* [TASK TO COMPLETE]:
Copy exactly the stretch of lines from the one holding "Screen dimensions: 1024x463" through the last line of the data below, inclusive. Leave out pictures.

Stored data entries

● ● ●

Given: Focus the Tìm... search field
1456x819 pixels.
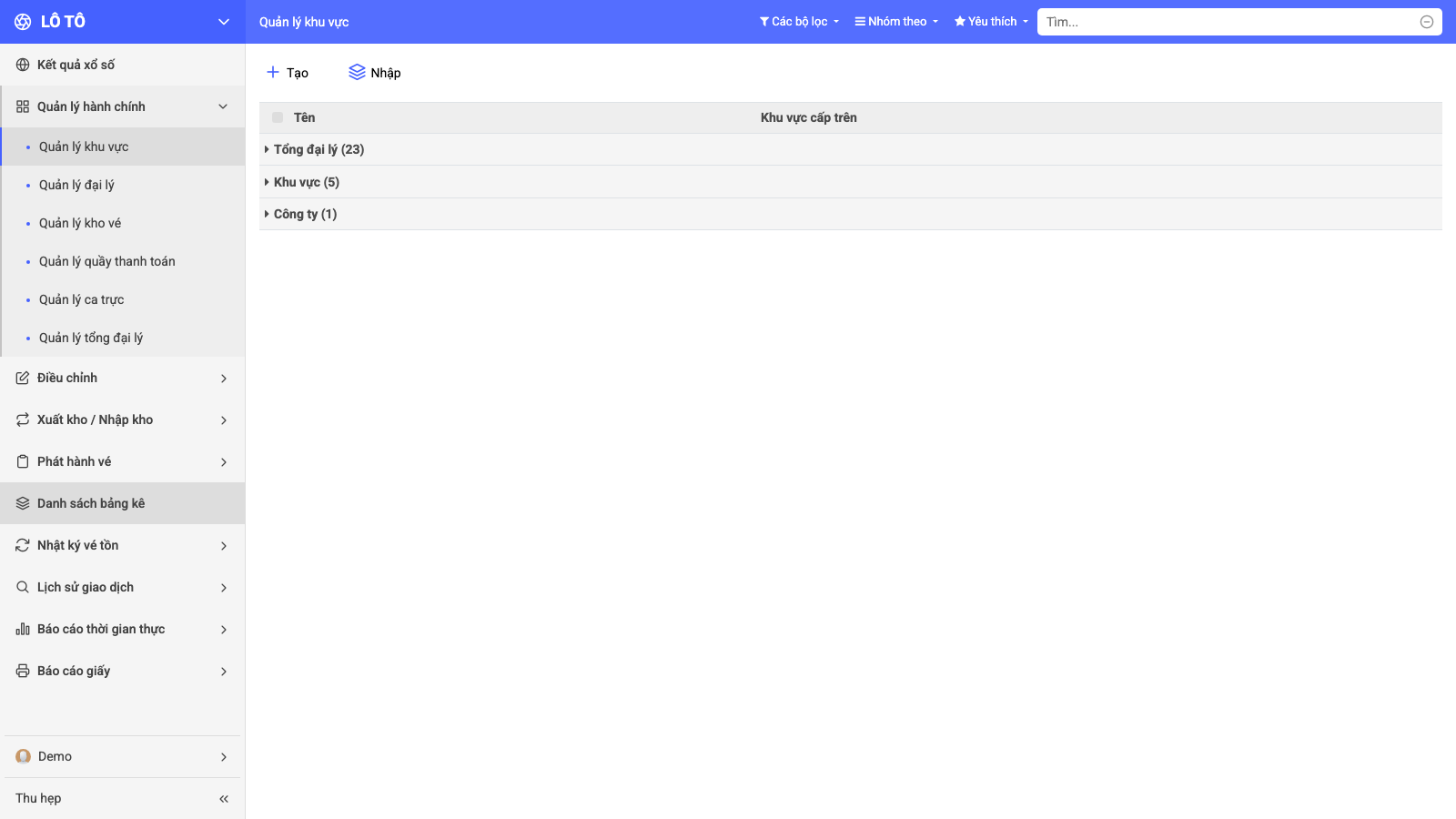Looking at the screenshot, I should [1228, 22].
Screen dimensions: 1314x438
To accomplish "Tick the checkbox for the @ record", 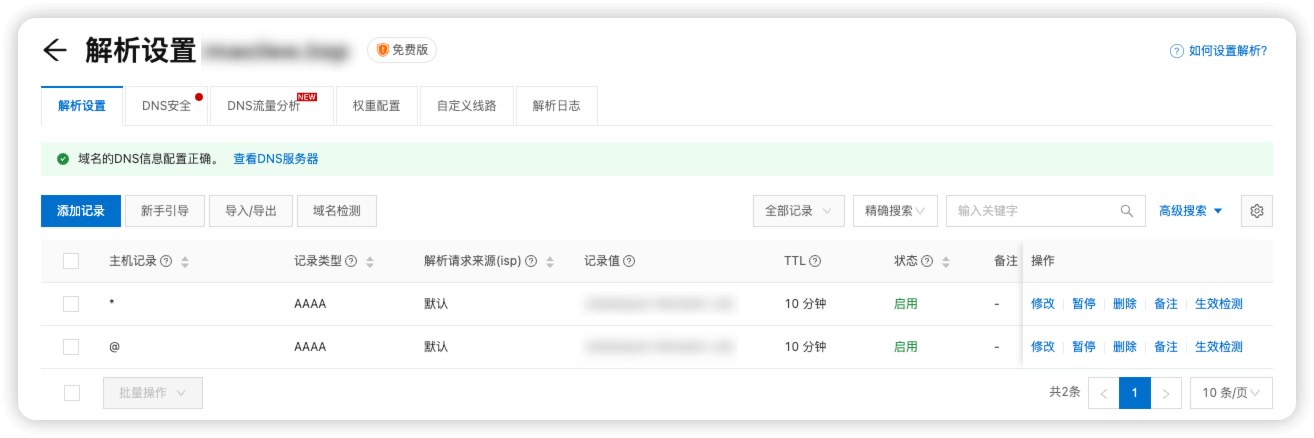I will click(71, 347).
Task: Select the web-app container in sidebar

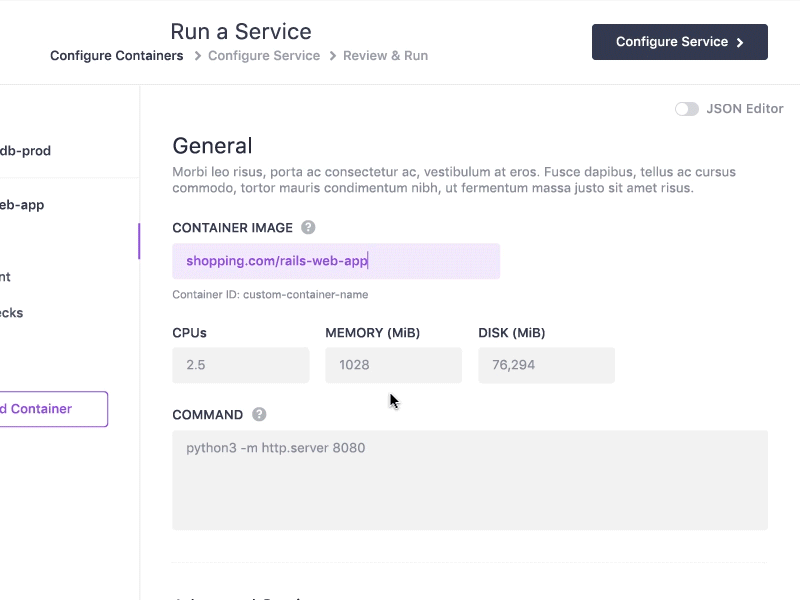Action: click(x=22, y=205)
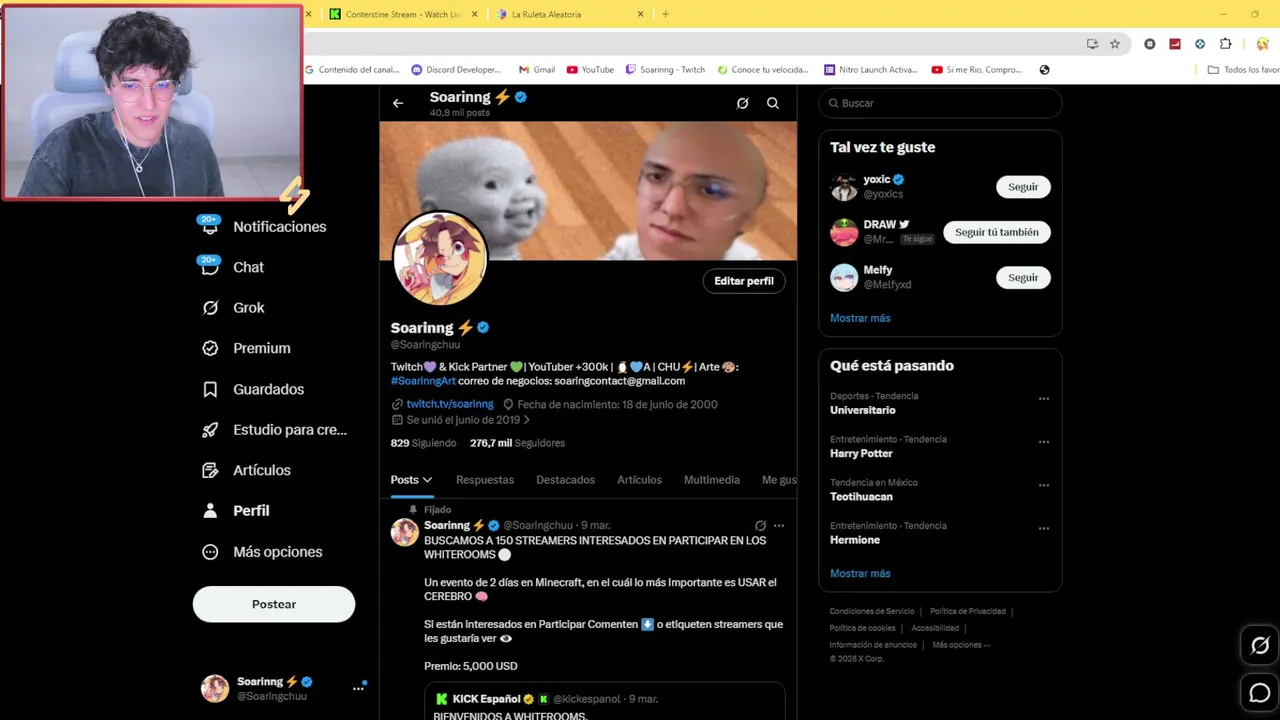Viewport: 1280px width, 720px height.
Task: Open the twitch.tv/soarinng link
Action: coord(450,404)
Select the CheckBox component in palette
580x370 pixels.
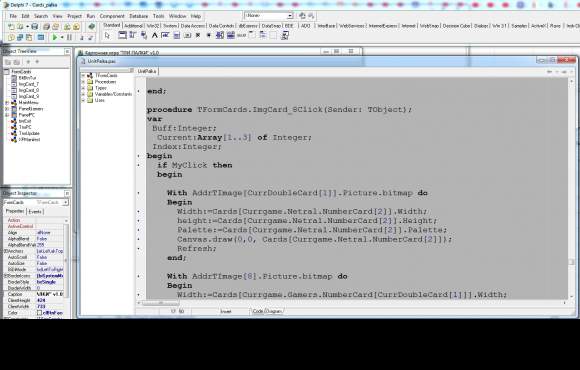tap(198, 36)
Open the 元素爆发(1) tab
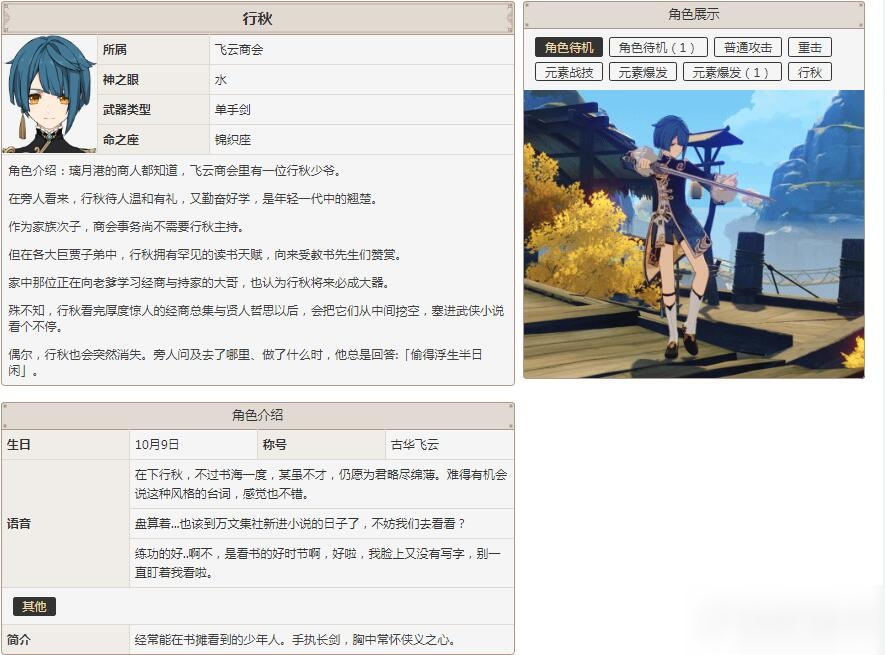The height and width of the screenshot is (655, 885). (x=732, y=72)
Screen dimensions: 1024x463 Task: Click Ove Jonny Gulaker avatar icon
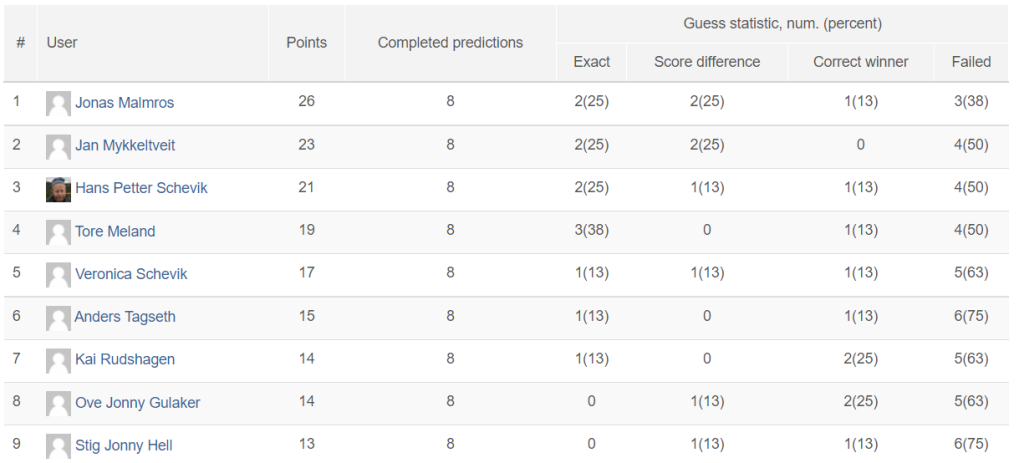pos(58,403)
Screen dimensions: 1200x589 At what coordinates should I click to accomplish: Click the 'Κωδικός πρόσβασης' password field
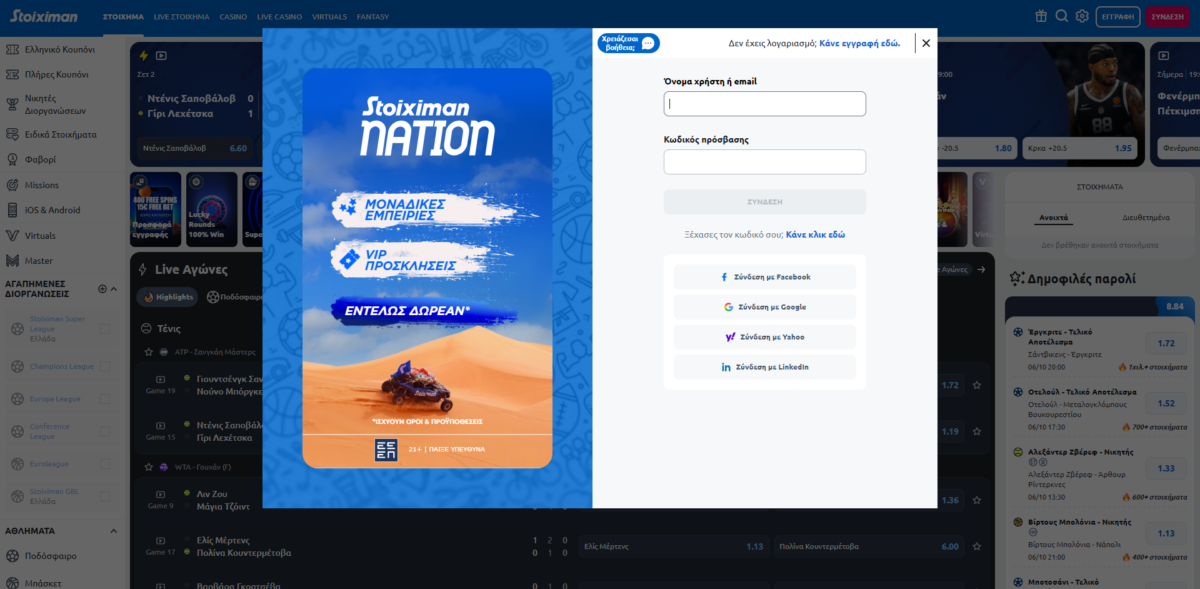point(765,162)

● ● ●

* [FINAL ANSWER]:
Screen dimensions: 1024x463 Task: Click Ove Jonny Gulaker avatar icon
pos(58,403)
Screen dimensions: 1200x589 At what coordinates should I click to accomplish: Click the 'Κωδικός πρόσβασης' password field
point(765,162)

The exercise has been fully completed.